▶ Aim of the exercise
Copy out all the records exactly.
Data for analysis Start Marker
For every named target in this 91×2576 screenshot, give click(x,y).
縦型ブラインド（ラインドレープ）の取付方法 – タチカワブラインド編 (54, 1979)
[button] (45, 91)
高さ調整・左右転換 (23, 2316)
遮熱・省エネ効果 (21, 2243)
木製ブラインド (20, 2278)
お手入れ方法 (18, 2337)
Data for analysis End Marker
▶ Exercise solution
For every named target in this 91×2576 screenshot, give click(x,y).
縦型ブラインド（ラインドレープ）の取付方法 – タチカワブラインド編 (54, 1979)
[button] (45, 91)
高さ調整・左右転換 (23, 2316)
遮熱・省エネ効果 (21, 2243)
木製ブラインド (20, 2278)
お手入れ方法 (18, 2337)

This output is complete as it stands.